Fix delocate with the aarch64 NO_ASM build

This compiler sometimes emits code like this:

	adrp x10, .Llocal_data2+16
	ldr q0, [x10, :lo12:.Llocal_data2+16]

We transform it into:

	adr x10, .Llocal_data2+16
	ldr	q0, [x10]

Note this makes some assumptions on the compiler, which I've documented
in comments. We already have a similar assumption on ADRP + ADD pairs,
but it is a little more likely for the compiler to do this in the ADRP +
LDR case.

Hopefully we can get the delocate replacement working soon and make all
this moot.

Change-Id: Icf4ed701142a52edf38d285c0bc5d52c17032d4f
Reviewed-on: https://boringssl-review.googlesource.com/c/boringssl/+/71267
Auto-Submit: David Benjamin <davidben@google.com>
Commit-Queue: David Benjamin <davidben@google.com>
Reviewed-by: Adam Langley <agl@google.com>
Commit-Queue: Adam Langley <agl@google.com>
diff --git a/util/fipstools/delocate/delocate.go b/util/fipstools/delocate/delocate.go
index 884344d..64eb0cf 100644
--- a/util/fipstools/delocate/delocate.go
+++ b/util/fipstools/delocate/delocate.go
@@ -589,11 +589,15 @@
 							panic("Symbol reference outside of ldr instruction")
 						}
 
-						if skipWS(parts.next) != nil || parts.up.next != nil {
-							panic("can't handle tweak or post-increment with symbol references")
-						}
-
-						// Suppress the offset; adrp loaded the full address.
+						// Suppress the offset; adrp loaded the full address.

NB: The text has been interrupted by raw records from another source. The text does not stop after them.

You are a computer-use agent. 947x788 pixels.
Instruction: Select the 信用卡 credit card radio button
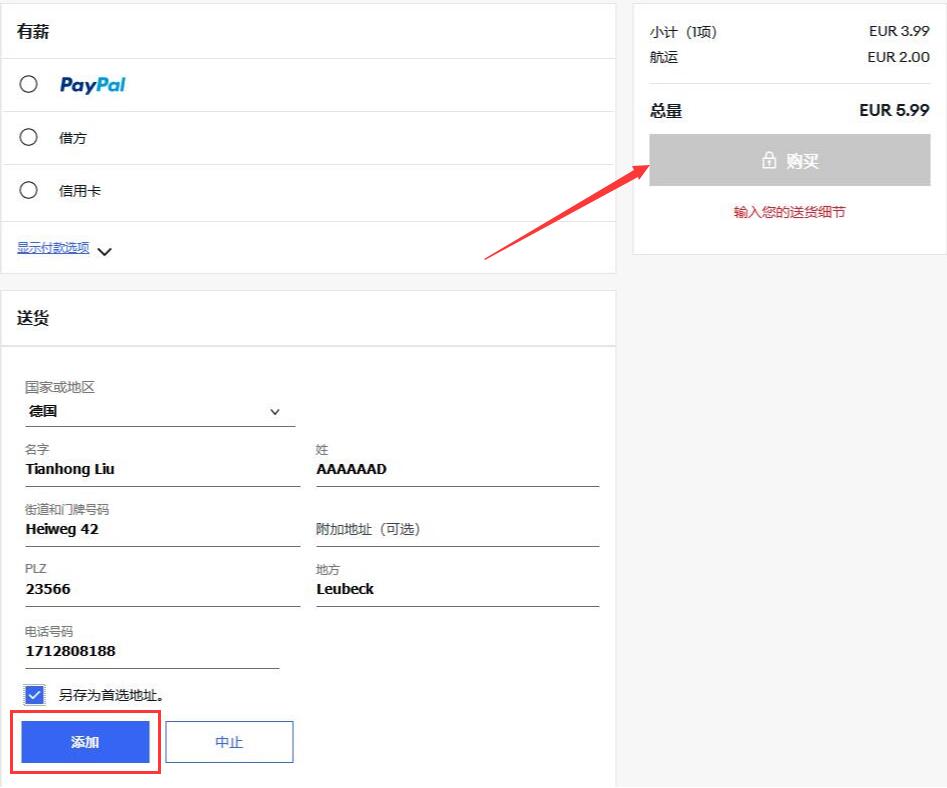tap(28, 190)
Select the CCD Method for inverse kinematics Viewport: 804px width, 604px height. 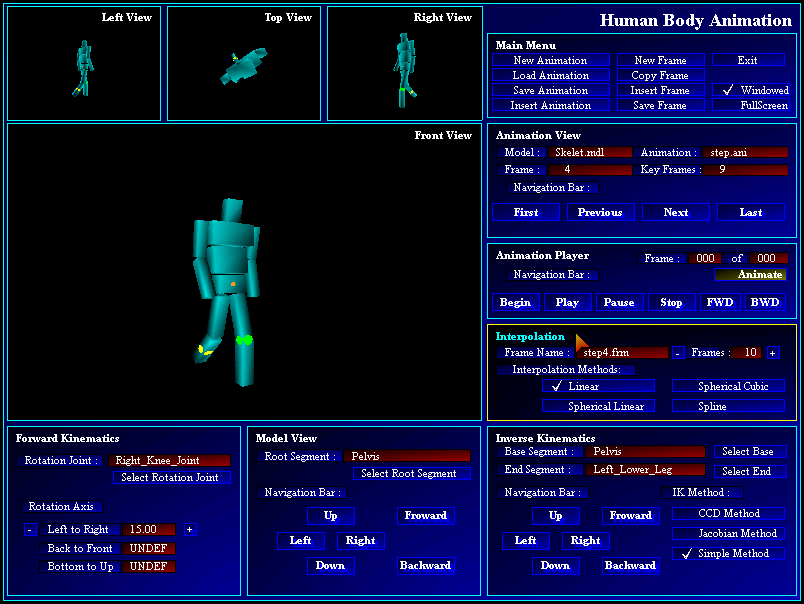(x=729, y=513)
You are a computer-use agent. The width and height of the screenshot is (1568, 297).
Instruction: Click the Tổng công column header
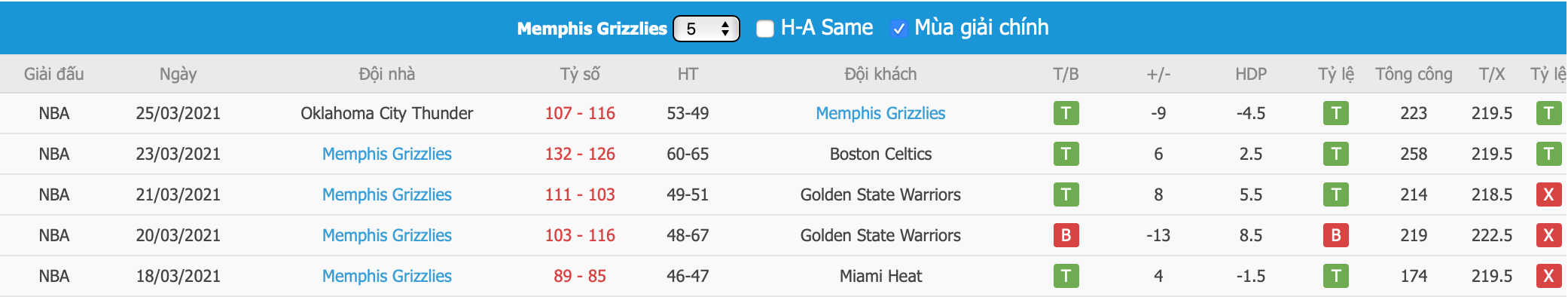tap(1414, 74)
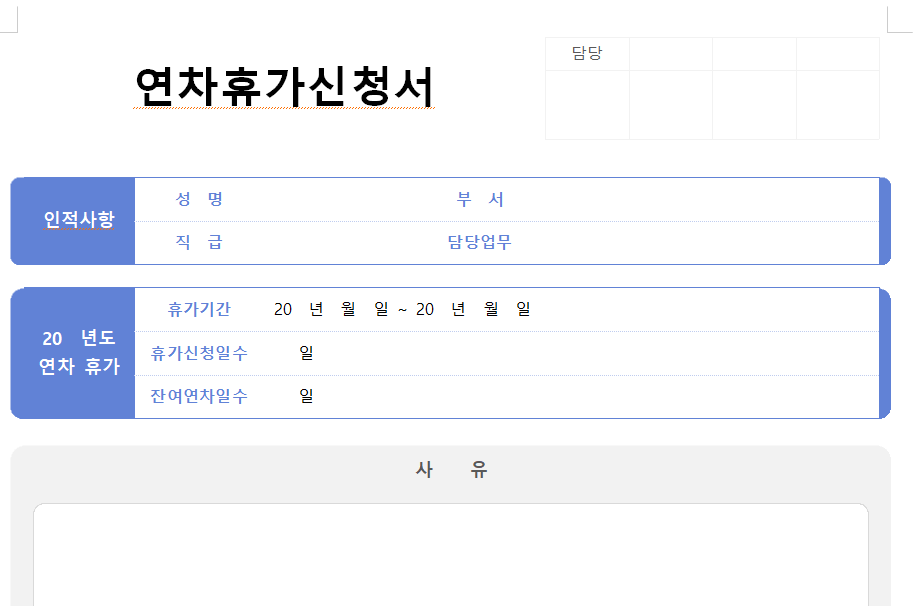Select the 일 unit next to 휴가신청일수
The width and height of the screenshot is (919, 606).
tap(306, 352)
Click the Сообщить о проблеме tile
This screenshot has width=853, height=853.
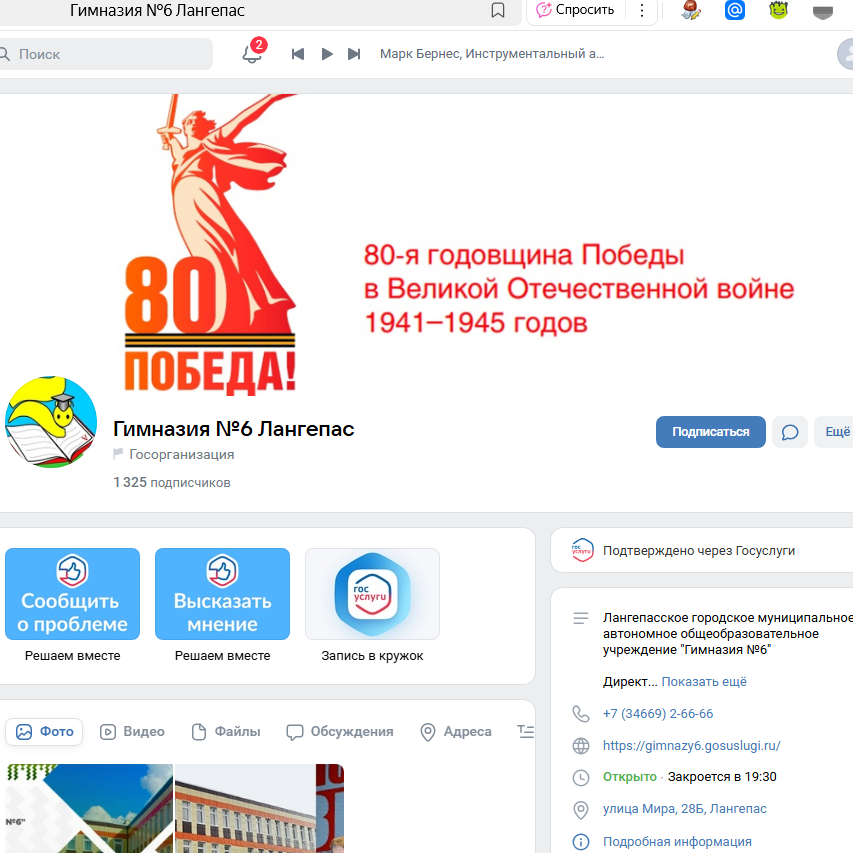73,594
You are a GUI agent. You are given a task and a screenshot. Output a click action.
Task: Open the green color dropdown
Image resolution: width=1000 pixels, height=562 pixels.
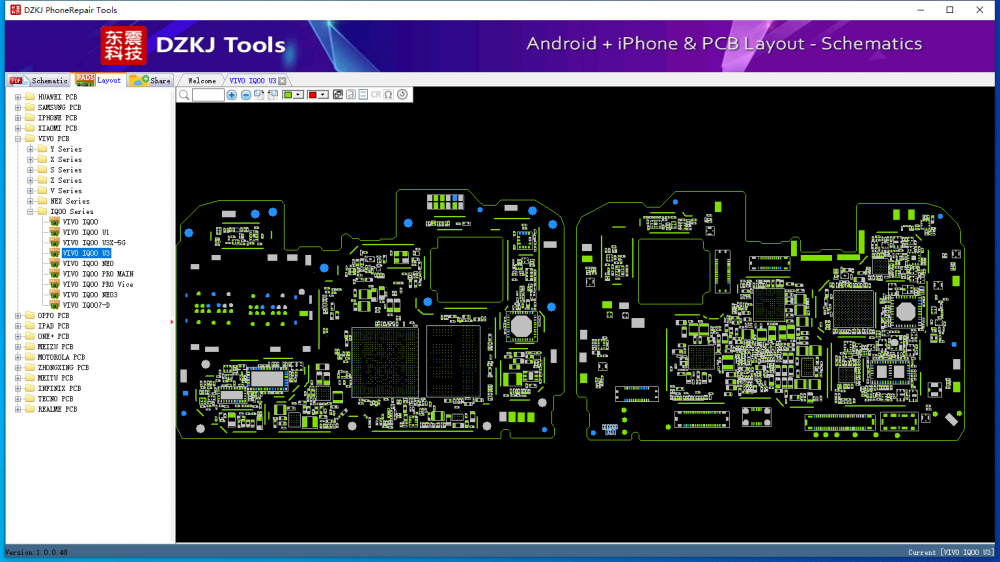pyautogui.click(x=299, y=95)
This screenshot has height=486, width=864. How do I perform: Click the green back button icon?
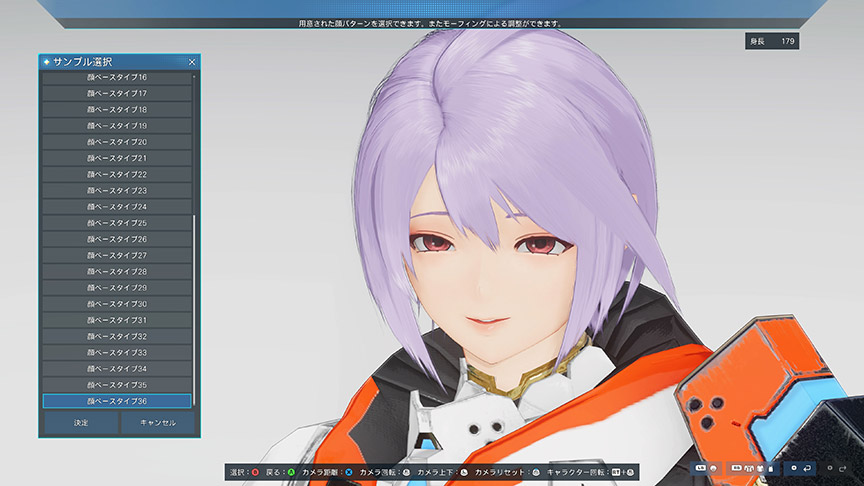pyautogui.click(x=290, y=471)
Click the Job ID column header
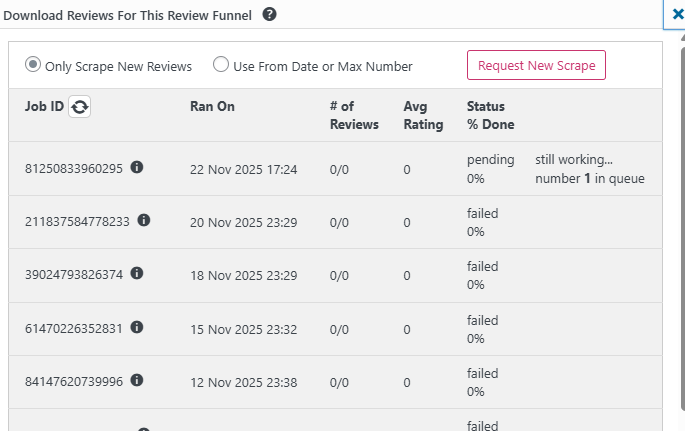This screenshot has height=431, width=685. coord(44,106)
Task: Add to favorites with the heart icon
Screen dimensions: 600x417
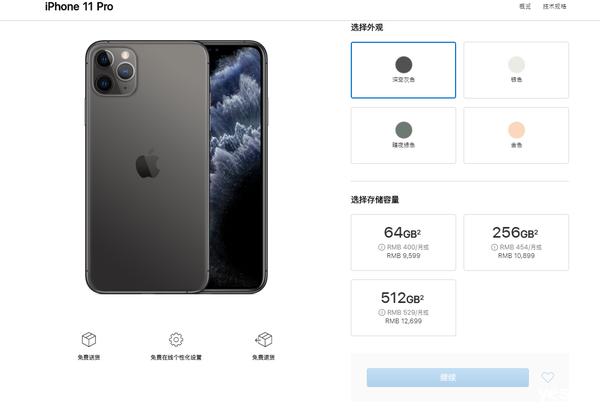Action: click(548, 377)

This assumes the
+						// the compiler does not emit code like the following:
+						//
+						//   adrp x0, symbol
+						//   ldr x1, [x0, :lo12:symbol]
+						//   ldr x2, [x0, :lo12:symbol+4]
+						//
+						// Such code would only work if lo12(symbol+4) = lo12(symbol) + 4, but
+						// this is true when symbol is sufficiently aligned.
 						args = append(args, "["+baseAddrReg+"]")
 						changed = true
 						continue
@@ -610,6 +614,15 @@
 				// The adrp instruction will have been turned into a sequence that loads
 				// the full address, above, thus the offset is turned into zero. If that
 				// results in the instruction being a nop, then it is deleted.
+				//
+				// This assumes the compiler does not emit code like the following:
+				//
+				//   adrp x0, symbol
+				//   add x1, x0, :lo12:symbol
+				//   add x2, x0, :lo12:symbol+4
+				//
+				// Such code would only work if lo12(symbol+4) = lo12(symbol) + 4, but
+				// this is true when symbol is sufficiently aligned.
 				if instructionName != "add" {
 					panic(fmt.Sprintf("unsure how to handle %q instruction using lo12", instructionName))
 				}
diff --git a/util/fipstools/delocate/testdata/aarch64-Basic/in.s b/util/fipstools/delocate/testdata/aarch64-Basic/in.s
index f151c23..f93a83f 100644
--- a/util/fipstools/delocate/testdata/aarch64-Basic/in.s
+++ b/util/fipstools/delocate/testdata/aarch64-Basic/in.s
@@ -37,6 +37,10 @@
 	adrp x10, .Llocal_data2
 	ldr q0, [x10, :lo12:.Llocal_data2]
 
+	// Load from local symbol with offset
+	adrp x10, .Llocal_data2+16
+	ldr q0, [x10, :lo12:.Llocal_data2+16]
+
 	bl local_function
 
 	bl remote_function
diff --git a/util/fipstools/delocate/testdata/aarch64-Basic/out.s b/util/fipstools/delocate/testdata/aarch64-Basic/out.s
index c024610..4c3ec6d 100644
--- a/util/fipstools/delocate/testdata/aarch64-Basic/out.s
+++ b/util/fipstools/delocate/testdata/aarch64-Basic/out.s
@@ -80,6 +80,12 @@
 // WAS ldr q0, [x10, :lo12:.Llocal_data2]
 	ldr	q0, [x10]
 
+	// Load from local symbol with offset
+// WAS adrp x10, .Llocal_data2+16
+	adr x10, .Llocal_data2+16
+// WAS ldr q0, [x10, :lo12:.Llocal_data2+16]
+	ldr	q0, [x10]
+
 // WAS bl local_function
 	bl	.Llocal_function_local_target